Over the course of recent years, one of the most noticeable trends related to sales performance has been a decline in quota plan attainment rates. Indeed, according to research from CSO Insights, only 53 percent of salespeople are currently meeting or exceeding their quotas and the percentage has fallen steadily for years.
The reasons for this decline are numerous, but one of them is the rapidly changing nature of buyers. Over the course of this post, we will explore some of these changes and examine the various buying process challenges that salespeople face in the modern sales environment, dealing with today’s customers.
1. The Need for Personalisation
One of the major challenges facing salespeople is the increased need for personalisation during the buying process. As the CSO Insights 2018 Buyer Preferences Study states, part of the reason for these heightened expectations is the experience customers have in the B2C world, which means they are consumers first.
Whether it is Amazon recommending products based on past purchases, or Netflix recommending films based on past viewing habits, buyers are increasingly used to companies knowing – or seeming to know – what they want. As a result, their expectations within the B2B environment have become greater too.
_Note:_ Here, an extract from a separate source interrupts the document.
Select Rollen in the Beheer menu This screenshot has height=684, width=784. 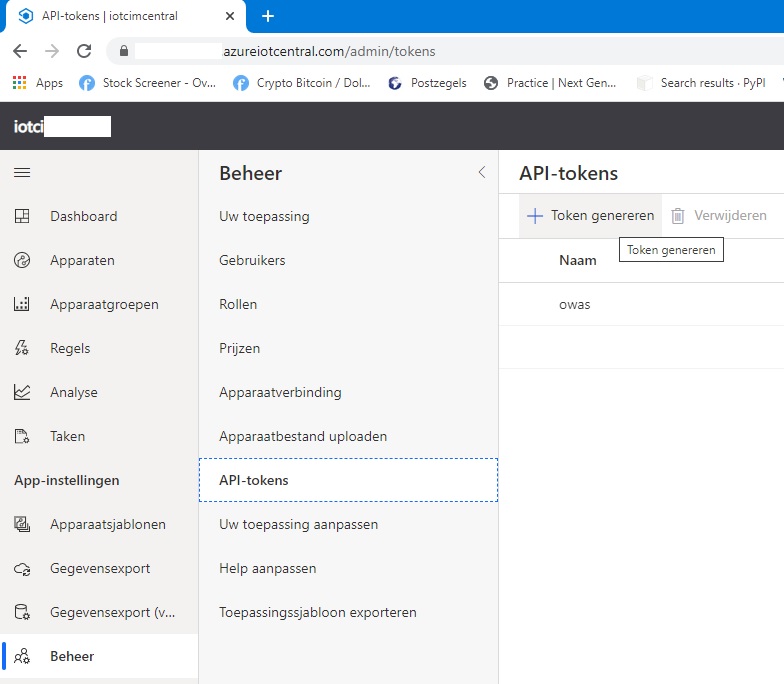click(238, 304)
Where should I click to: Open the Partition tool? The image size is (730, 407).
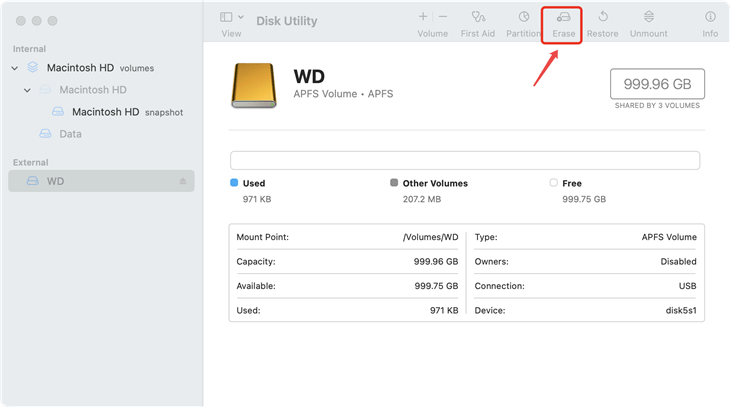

The study also looked at attributes that buyers wanted from salespeople and top of the list was ‘Understand my business’. Customers have less tolerance than ever for having to explain what they do to a salesperson. As a result, salespeople need to come armed with existing knowledge and personalise pitches to individual buyers.
2. Demand for Self-Service
Among the other findings published in the aforementioned CSO Insights study was the revelation that salespeople are not ranked highly on the list of preferred resources for buyers looking to solve business problems. In fact, only 23 percent of buyers listed vendor salespeople in their top three resources.
As the above image shows, buyers are more likely to turn to the vendor website, speak to peers or colleagues, or conduct web searches. This highlights a wider shift towards buyers preferring self-service options, where they only deal with human agents if they absolutely have to, or if they have exhausted other options first.
This provides an interesting challenge for salespeople, because it means they often have their first contact with buyers at a much later point in the buying cycle. For this reason, organisations should ensure they are building sales skills that allow salespeople to provide extra value in the later stages of the buying process.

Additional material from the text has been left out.